Assignment
Lines from the one holding "Image resolution: width=1368" through the end of the entries, inclusive, form the whole output; reproduce them exactly and omit pictures.

Records
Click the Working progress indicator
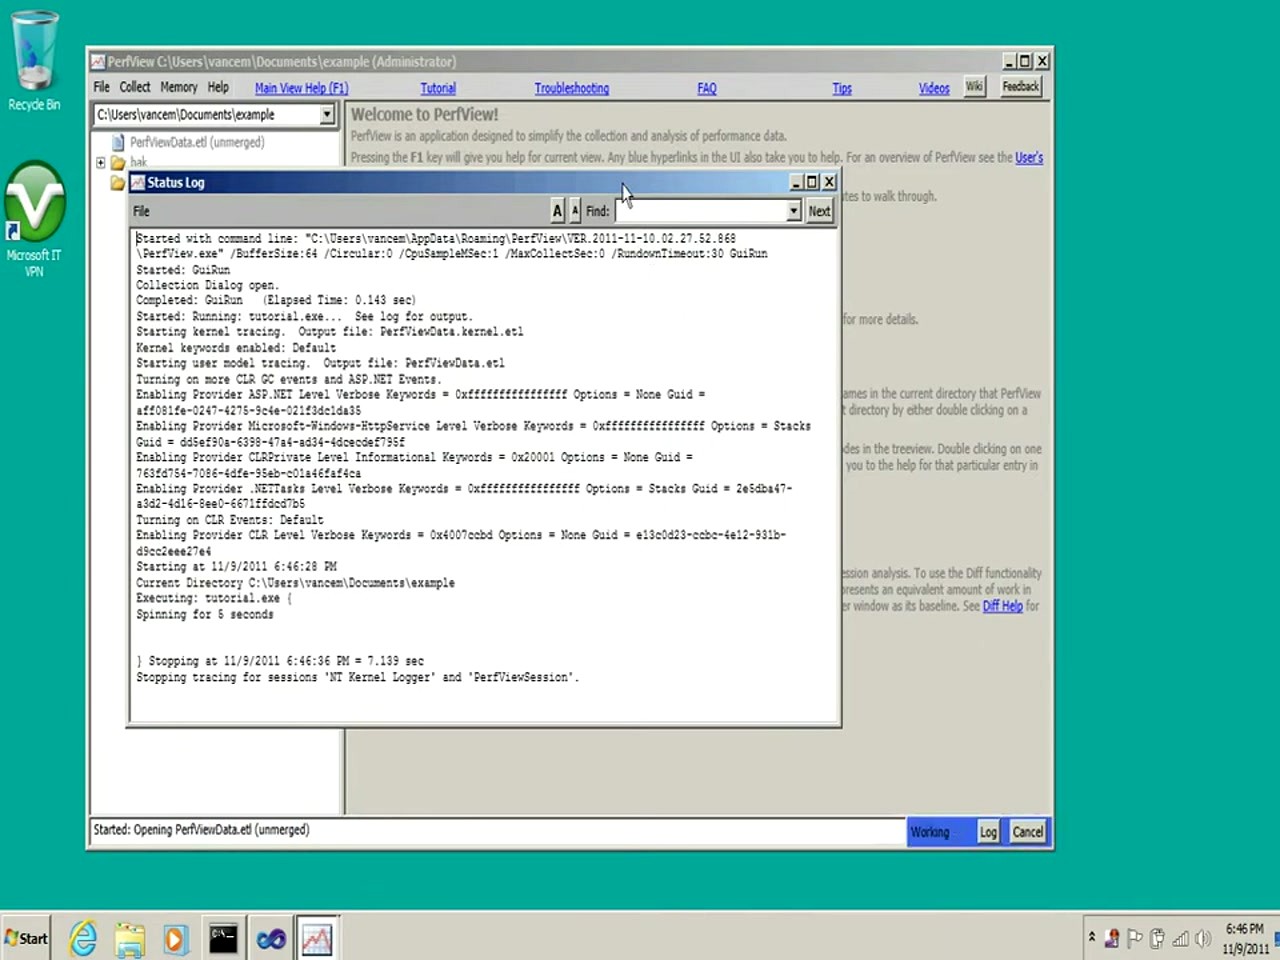The height and width of the screenshot is (960, 1280). coord(930,831)
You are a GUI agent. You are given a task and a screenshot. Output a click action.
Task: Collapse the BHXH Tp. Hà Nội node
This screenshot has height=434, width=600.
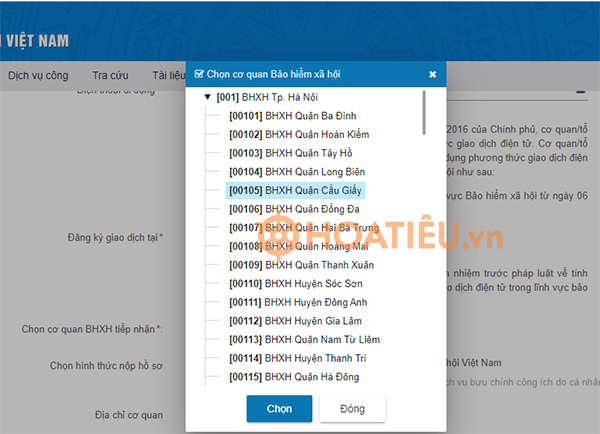[207, 98]
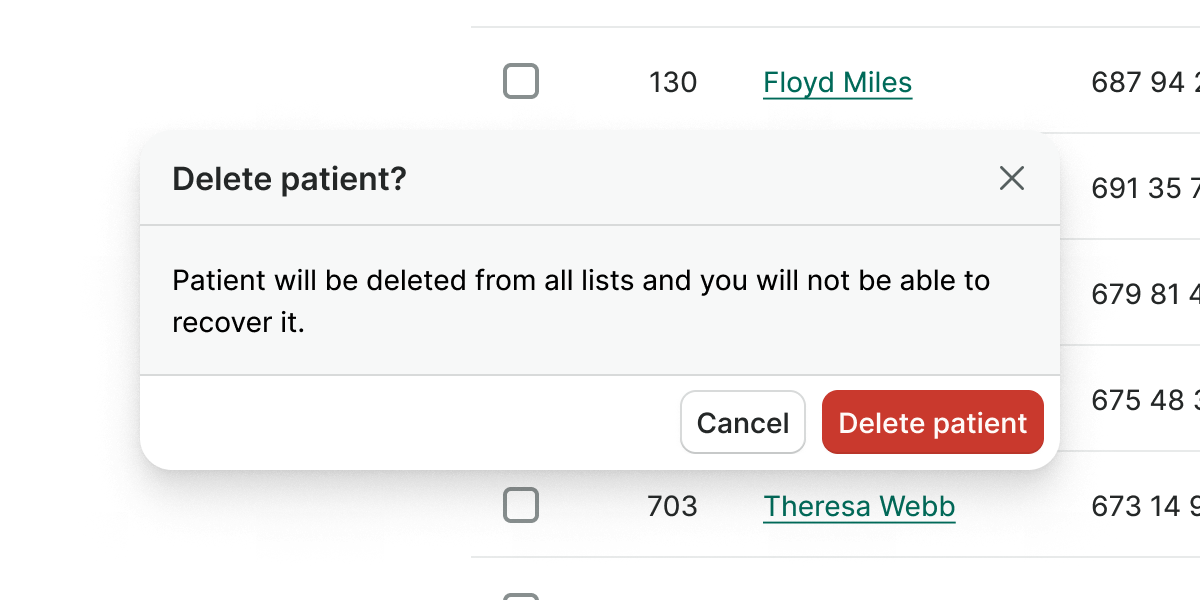Click empty header space beside dialog title
Image resolution: width=1200 pixels, height=600 pixels.
click(x=700, y=180)
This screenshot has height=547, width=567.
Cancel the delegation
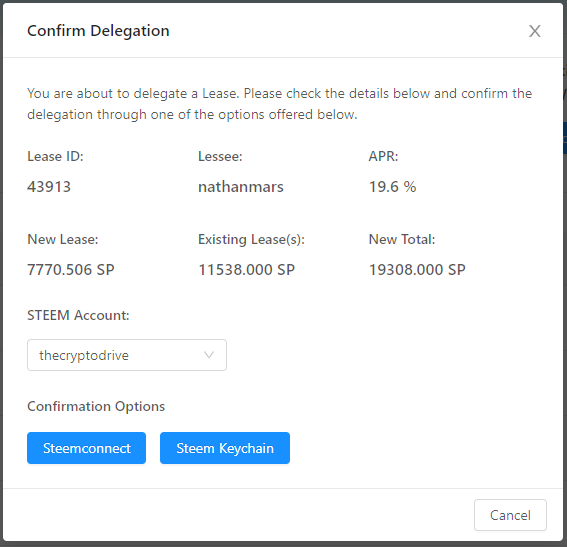510,515
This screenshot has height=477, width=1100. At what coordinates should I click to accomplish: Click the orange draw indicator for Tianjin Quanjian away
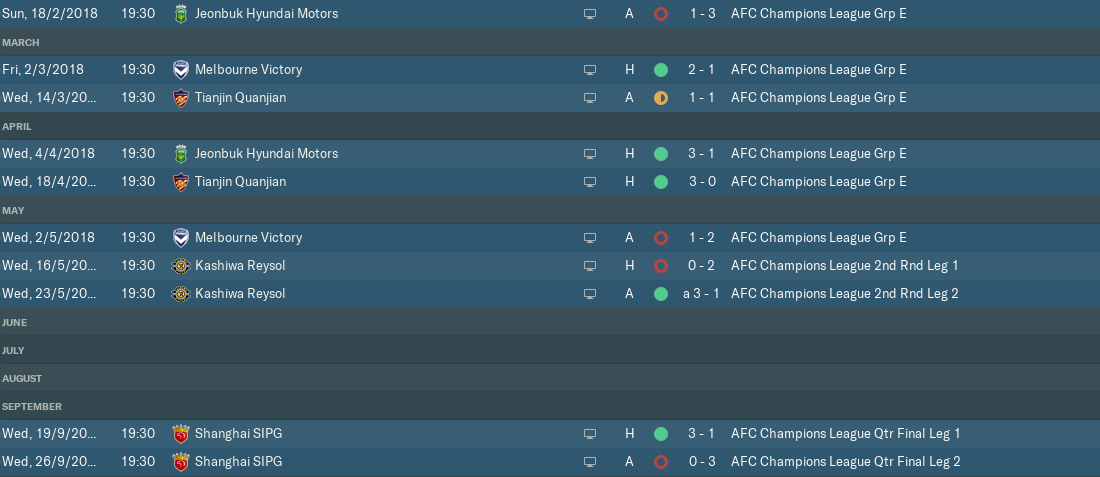(660, 98)
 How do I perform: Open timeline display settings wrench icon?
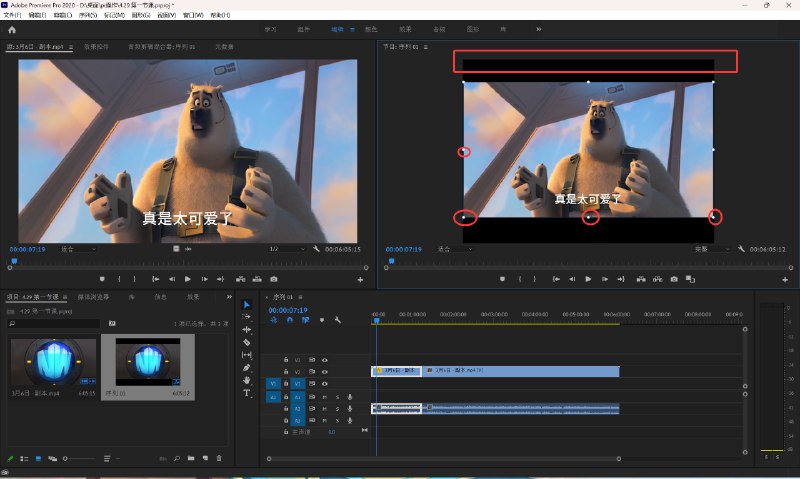(338, 320)
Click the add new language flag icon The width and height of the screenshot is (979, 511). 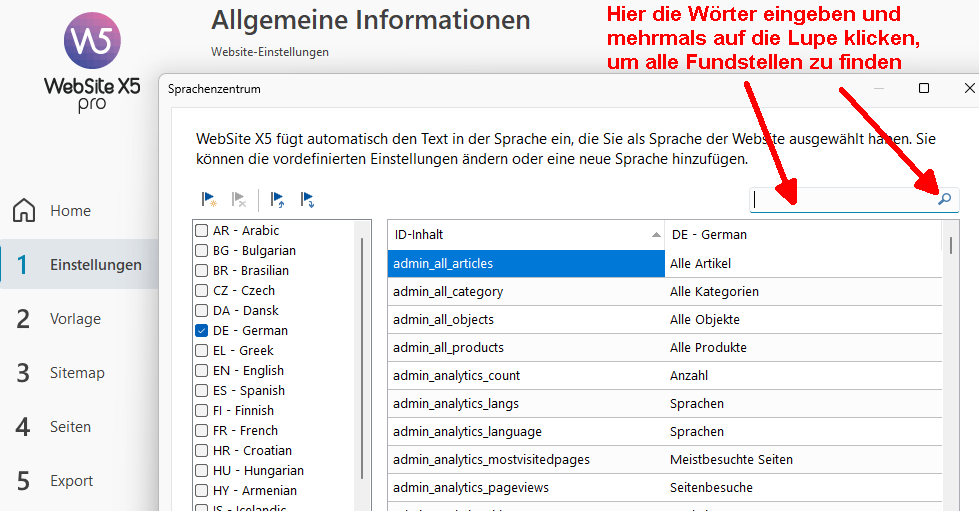coord(210,200)
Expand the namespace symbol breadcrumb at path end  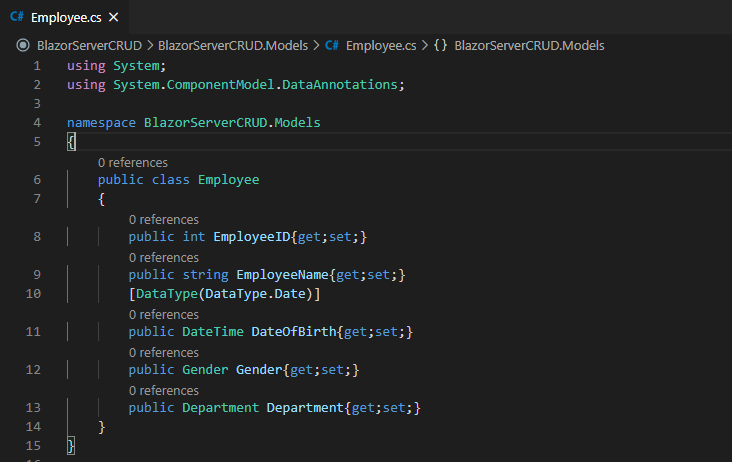point(529,45)
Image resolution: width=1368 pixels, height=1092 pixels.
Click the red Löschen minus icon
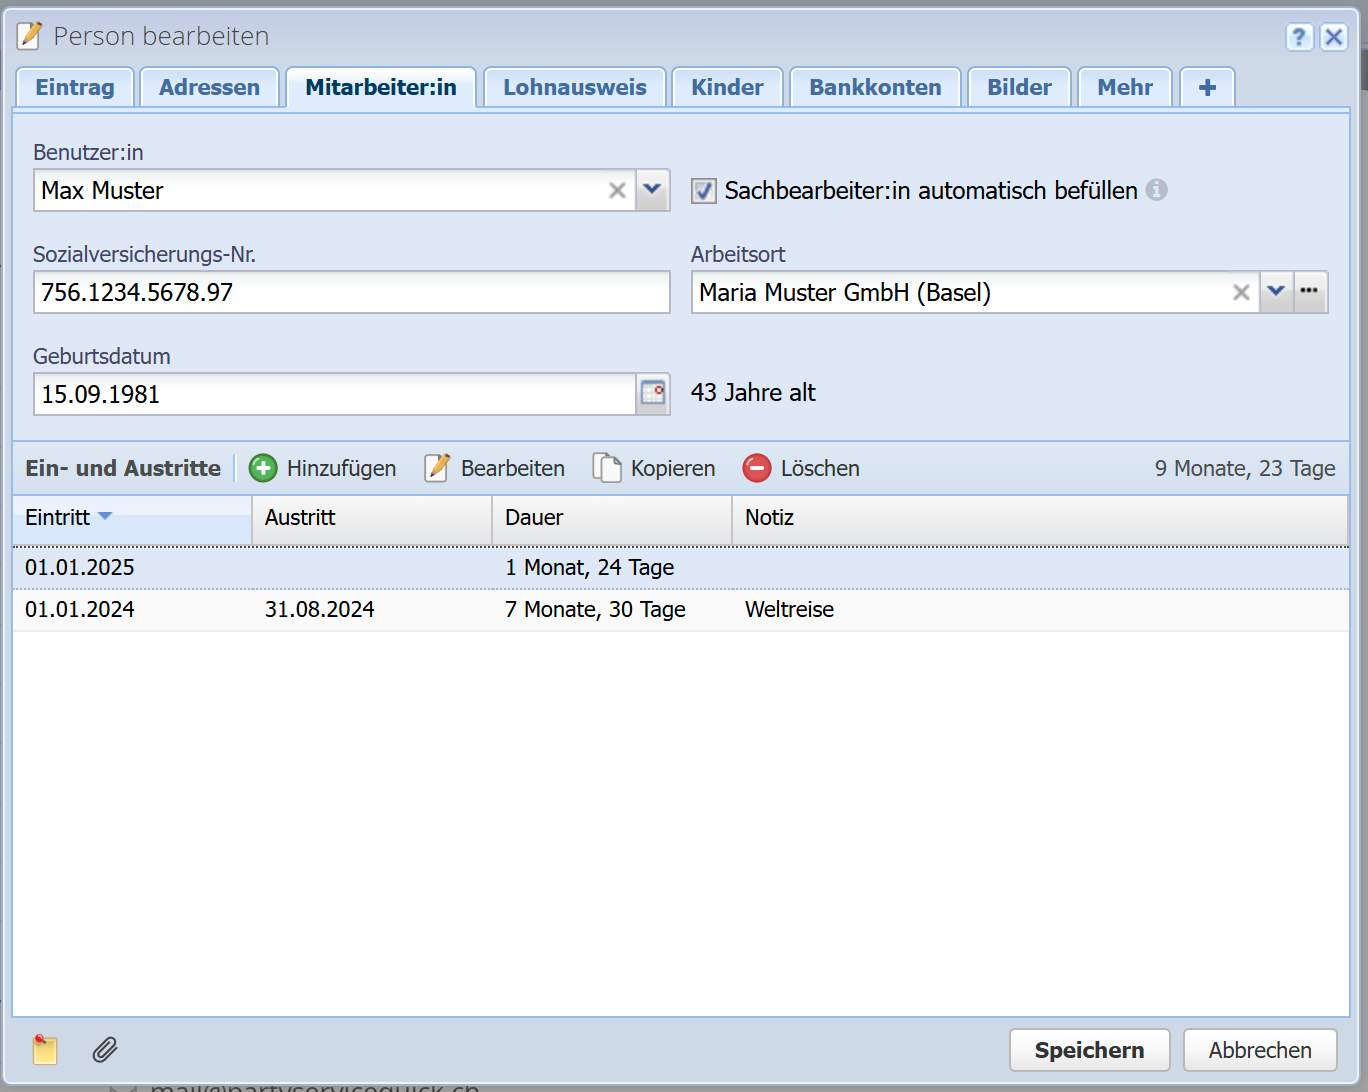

Exercise answer
Image resolution: width=1368 pixels, height=1092 pixels.
Click the red Löschen minus icon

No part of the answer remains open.